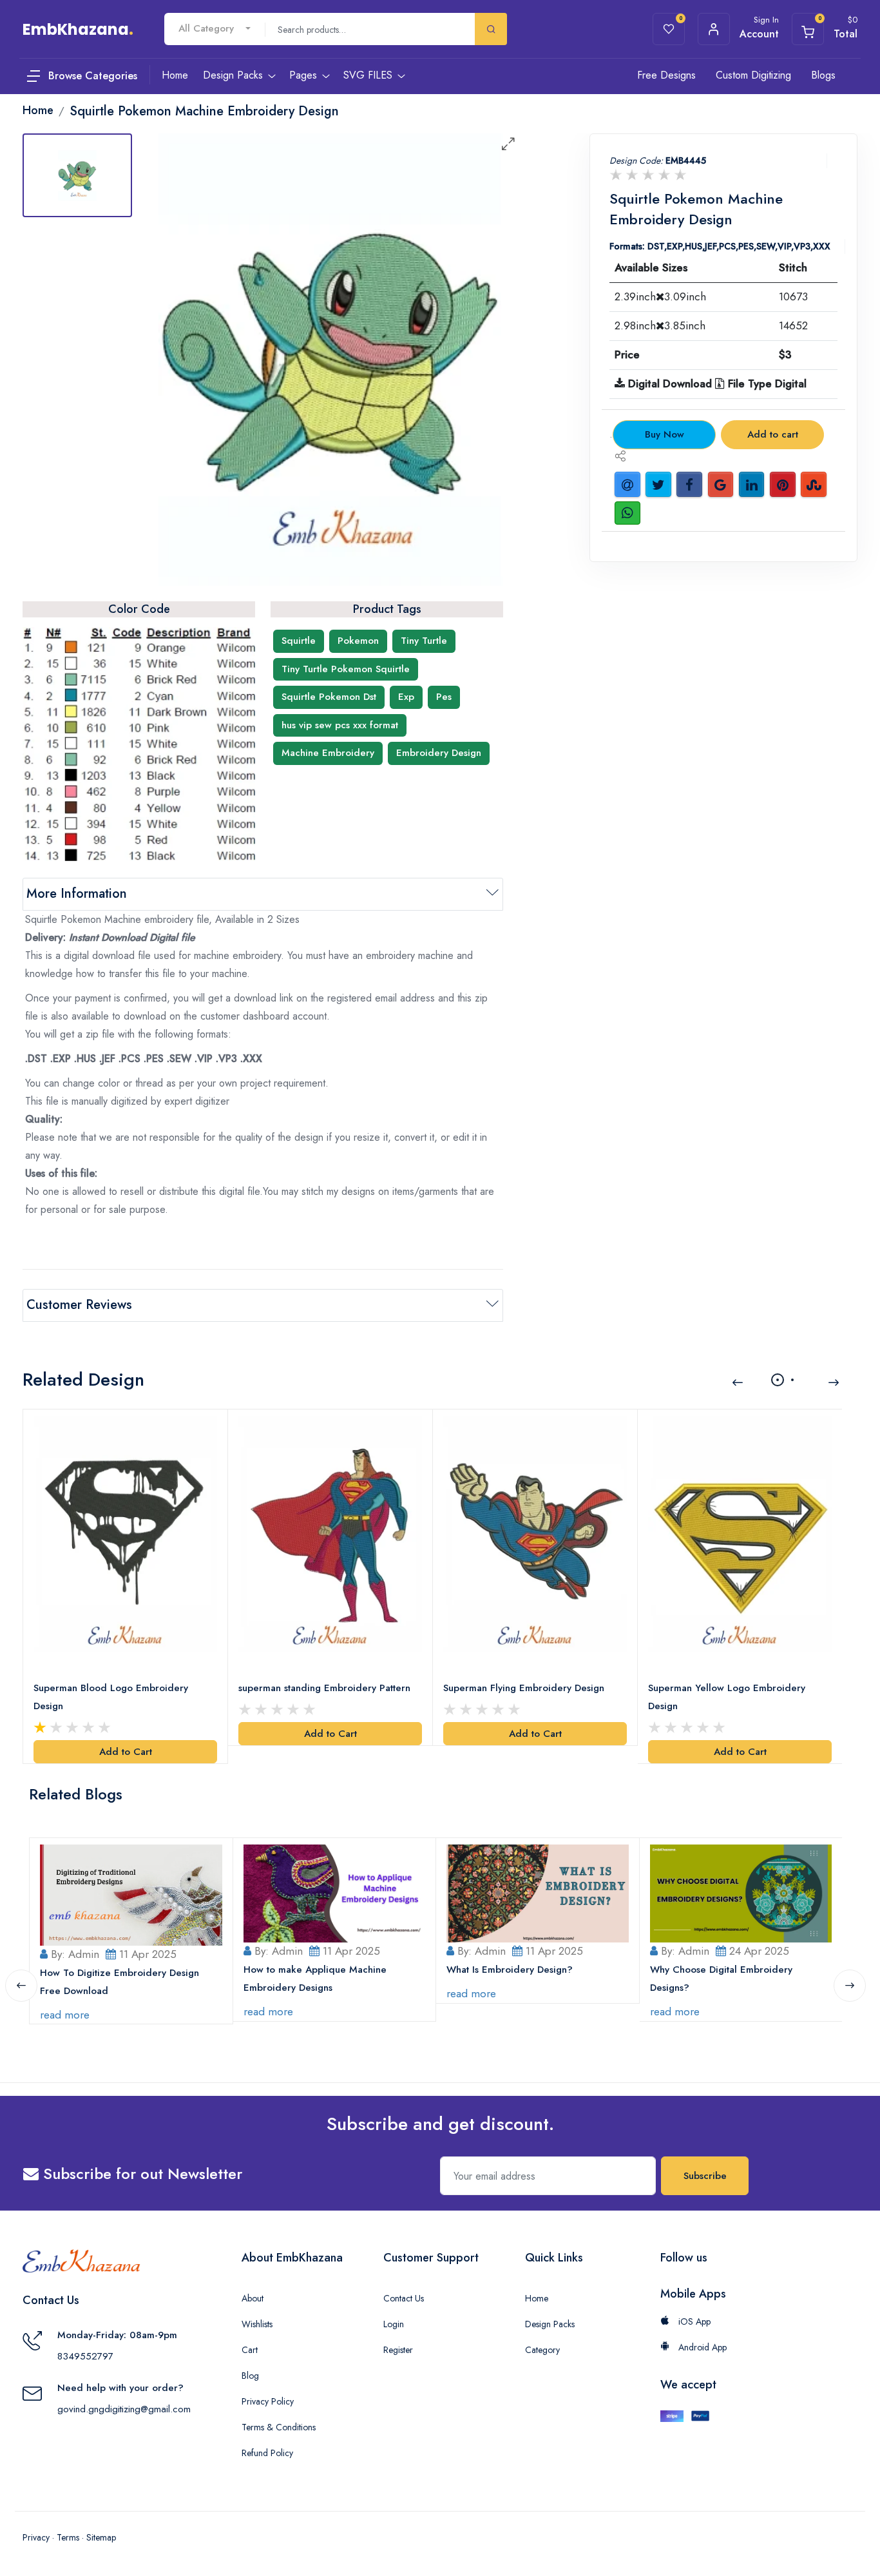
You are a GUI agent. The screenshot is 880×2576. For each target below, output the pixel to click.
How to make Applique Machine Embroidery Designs (315, 1978)
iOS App (693, 2321)
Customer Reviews (79, 1304)
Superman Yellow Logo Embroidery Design (726, 1697)
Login (393, 2324)
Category (542, 2349)
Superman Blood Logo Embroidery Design (110, 1697)
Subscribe (705, 2176)
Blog (250, 2375)
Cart (250, 2349)
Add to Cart (125, 1752)
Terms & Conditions (279, 2427)
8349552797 (85, 2356)
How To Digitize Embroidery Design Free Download (119, 1982)
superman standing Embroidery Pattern (324, 1688)
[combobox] (214, 28)
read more (65, 2014)
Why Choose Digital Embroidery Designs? (721, 1978)
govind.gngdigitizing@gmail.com (124, 2409)
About (252, 2298)
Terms (68, 2537)
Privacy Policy (268, 2401)
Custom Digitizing (753, 75)
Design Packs (550, 2324)
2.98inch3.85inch (660, 325)
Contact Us (403, 2298)
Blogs (823, 75)
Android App (701, 2347)
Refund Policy (267, 2452)
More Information (76, 893)
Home (536, 2298)
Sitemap (101, 2537)
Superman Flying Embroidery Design (523, 1688)
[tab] (77, 175)
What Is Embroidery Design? (509, 1969)
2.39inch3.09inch (660, 296)
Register (398, 2349)
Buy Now (664, 434)
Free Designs (666, 75)
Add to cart (772, 434)
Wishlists (257, 2324)
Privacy (36, 2537)
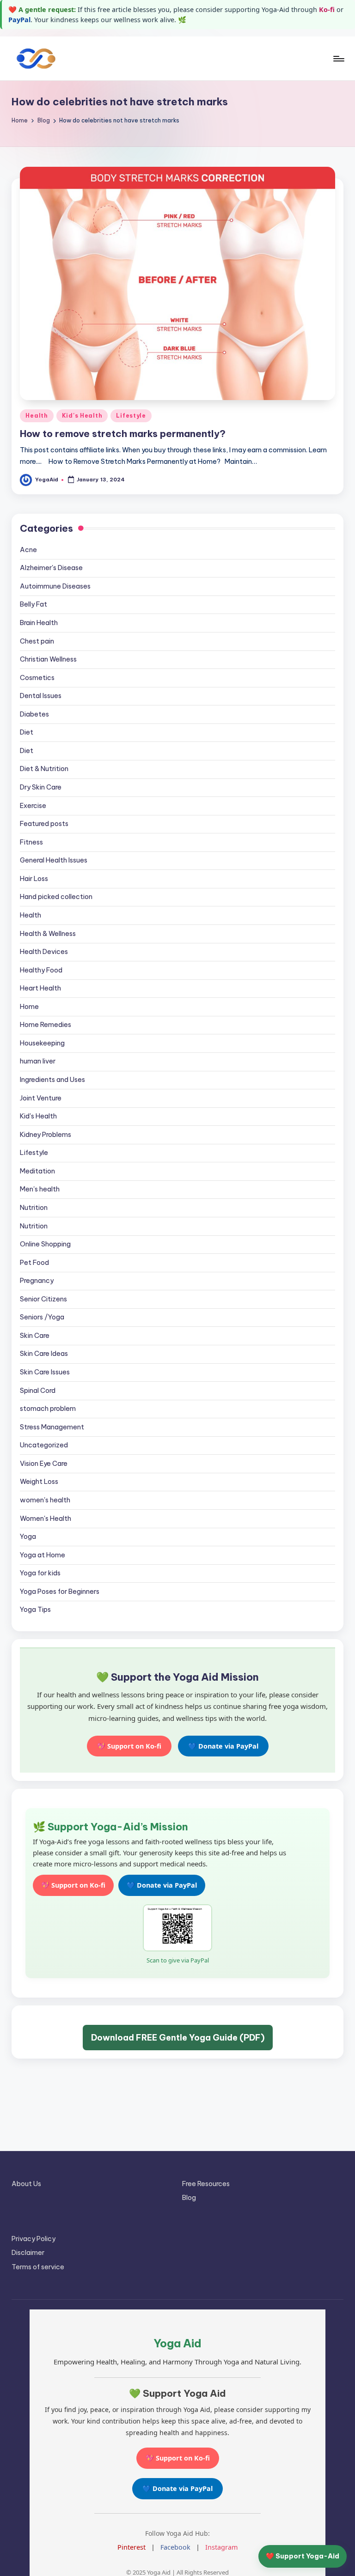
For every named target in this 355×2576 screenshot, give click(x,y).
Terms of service (38, 2267)
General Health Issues (53, 860)
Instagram (221, 2547)
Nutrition (34, 1207)
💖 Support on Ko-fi (129, 1746)
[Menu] (338, 58)
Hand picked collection (56, 897)
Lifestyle (131, 415)
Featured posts (44, 824)
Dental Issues (40, 696)
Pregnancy (37, 1280)
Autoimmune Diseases (55, 586)
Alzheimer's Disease (51, 568)
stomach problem (48, 1408)
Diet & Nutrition (44, 769)
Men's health (40, 1189)
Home (29, 1006)
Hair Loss (34, 879)
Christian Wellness (48, 659)
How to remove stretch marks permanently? (123, 433)
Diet (26, 732)
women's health (45, 1500)
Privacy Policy (33, 2239)
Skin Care (34, 1335)
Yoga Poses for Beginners (59, 1591)
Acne (28, 550)
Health (36, 415)
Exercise (33, 806)
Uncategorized (44, 1445)
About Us (26, 2184)
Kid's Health (82, 415)
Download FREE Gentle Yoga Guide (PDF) (177, 2037)
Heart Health (40, 988)
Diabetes (34, 714)
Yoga (28, 1536)
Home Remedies (45, 1025)
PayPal (19, 19)
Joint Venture (40, 1098)
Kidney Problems (45, 1134)
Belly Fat (33, 604)
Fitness (31, 842)
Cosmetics (37, 678)
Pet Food (34, 1262)
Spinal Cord (37, 1390)
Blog (189, 2197)
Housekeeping (42, 1043)
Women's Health (45, 1518)
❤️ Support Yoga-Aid (302, 2556)
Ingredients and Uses (52, 1079)
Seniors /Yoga (42, 1317)
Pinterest (131, 2547)
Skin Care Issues (45, 1372)
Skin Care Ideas (44, 1353)
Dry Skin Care (40, 787)
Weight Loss (39, 1481)
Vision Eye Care (43, 1463)
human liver (37, 1061)
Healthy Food (41, 970)
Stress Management (52, 1427)
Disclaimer (28, 2252)
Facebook (175, 2547)
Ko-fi (327, 9)
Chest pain (37, 641)
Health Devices (44, 952)
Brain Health (39, 623)
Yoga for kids (40, 1573)
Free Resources (206, 2184)
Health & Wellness (48, 934)
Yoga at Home (42, 1555)
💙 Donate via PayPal (223, 1746)
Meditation (37, 1171)
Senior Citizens (43, 1299)
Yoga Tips (35, 1609)
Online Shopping (45, 1244)
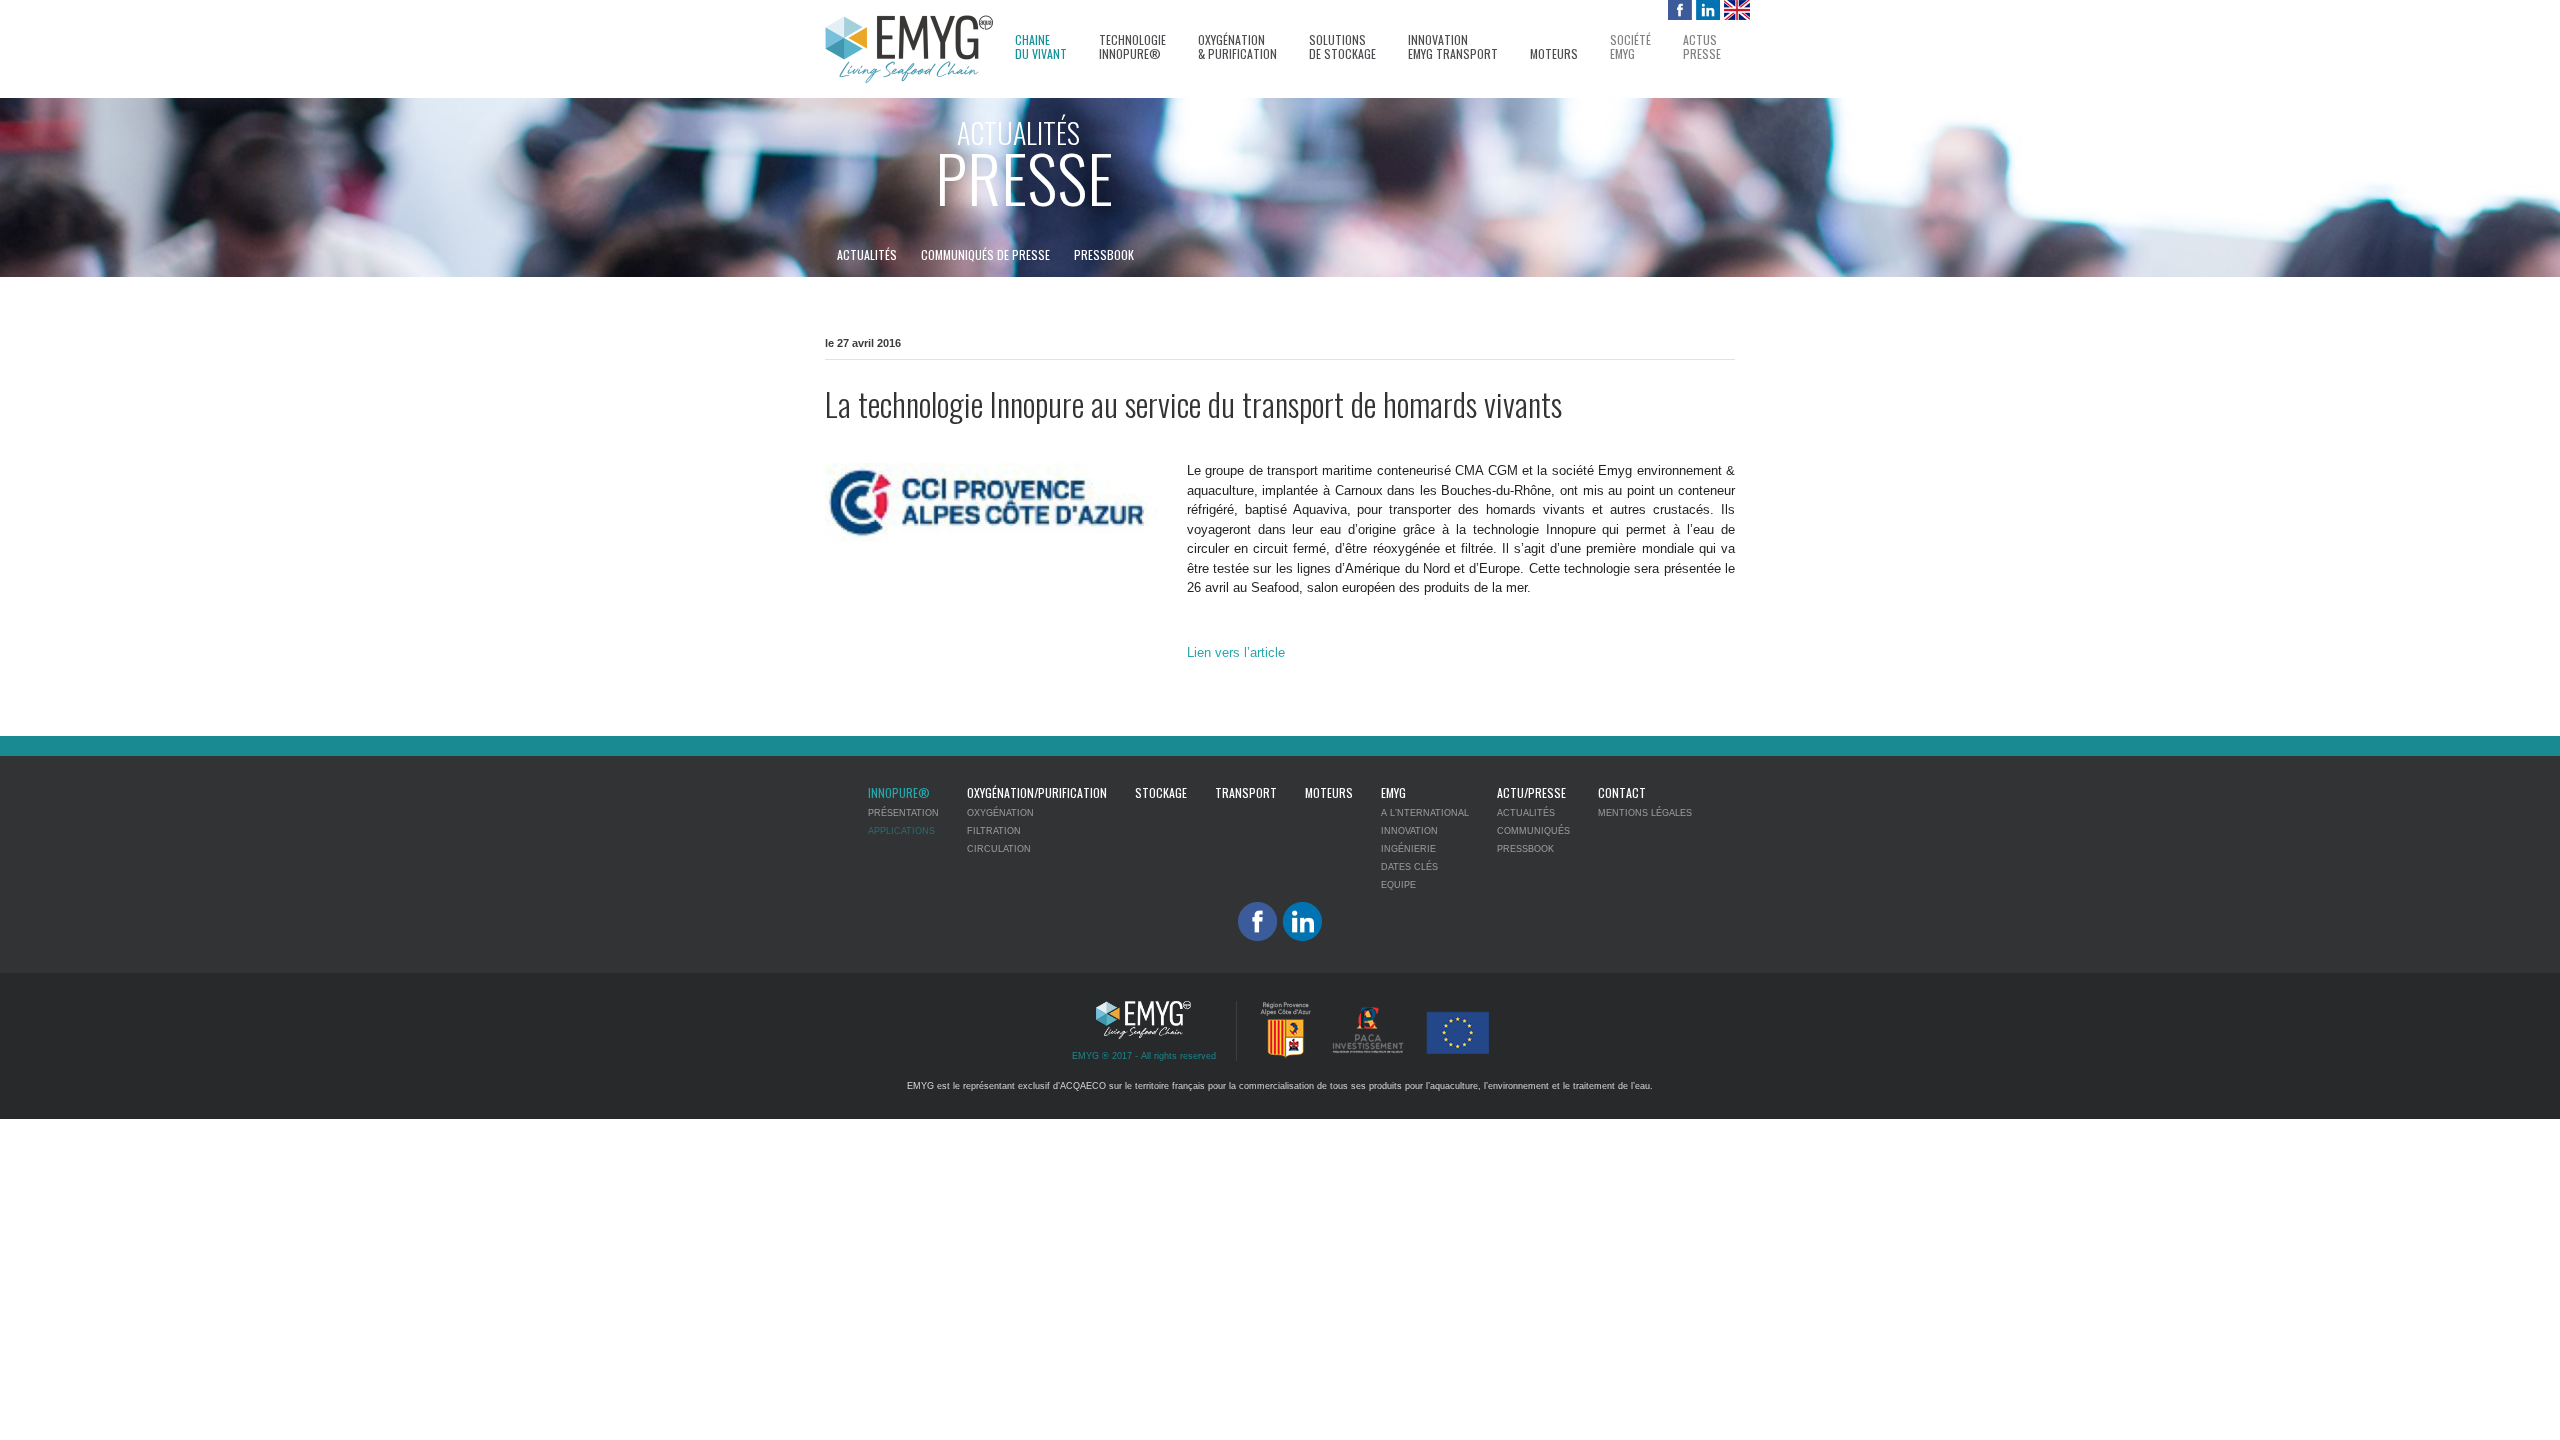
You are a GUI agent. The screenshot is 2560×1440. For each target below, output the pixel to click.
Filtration (994, 831)
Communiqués (1533, 831)
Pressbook (1104, 254)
━━━━━━━━━━━━━━━━
_Assignment:_ If a line falls between the one containing "PayPal (19, 19)" and the last line of the entries above, both included, reproduce it exactly; leave the pictures out.

_Response:_
PayPal (19, 19)
Joint Venture (40, 1098)
Kidney Problems (45, 1134)
Belly Fat (33, 604)
Fitness (31, 842)
Cosmetics (37, 678)
Pet Food (34, 1262)
Spinal Cord (37, 1390)
Blog (189, 2197)
Housekeeping (42, 1043)
Women's Health (45, 1518)
❤️ Support Yoga-Aid (302, 2556)
Ingredients and Uses (52, 1079)
Seniors /Yoga (42, 1317)
Pinterest (131, 2547)
Skin Care Issues (45, 1372)
Skin Care Ideas (44, 1353)
Dry Skin Care (40, 787)
Weight Loss (39, 1481)
Vision Eye Care (43, 1463)
human liver (37, 1061)
Healthy Food (41, 970)
Stress Management (52, 1427)
Disclaimer (28, 2252)
Facebook (175, 2547)
Ko-fi (327, 9)
Chest pain (37, 641)
Health Devices (44, 952)
Brain Health (39, 623)
Yoga for kids (40, 1573)
Free Resources (206, 2184)
Health & Wellness (48, 934)
Yoga at Home (42, 1555)
💙 Donate via PayPal (223, 1746)
Meditation (37, 1171)
Senior Citizens (43, 1299)
Yoga Tips (35, 1609)
Online Shopping (45, 1244)
You are a GUI agent. The screenshot is 2560×1440. For each target below, output the pixel to click.
Filtration (994, 831)
Communiqués (1533, 831)
Pressbook (1104, 254)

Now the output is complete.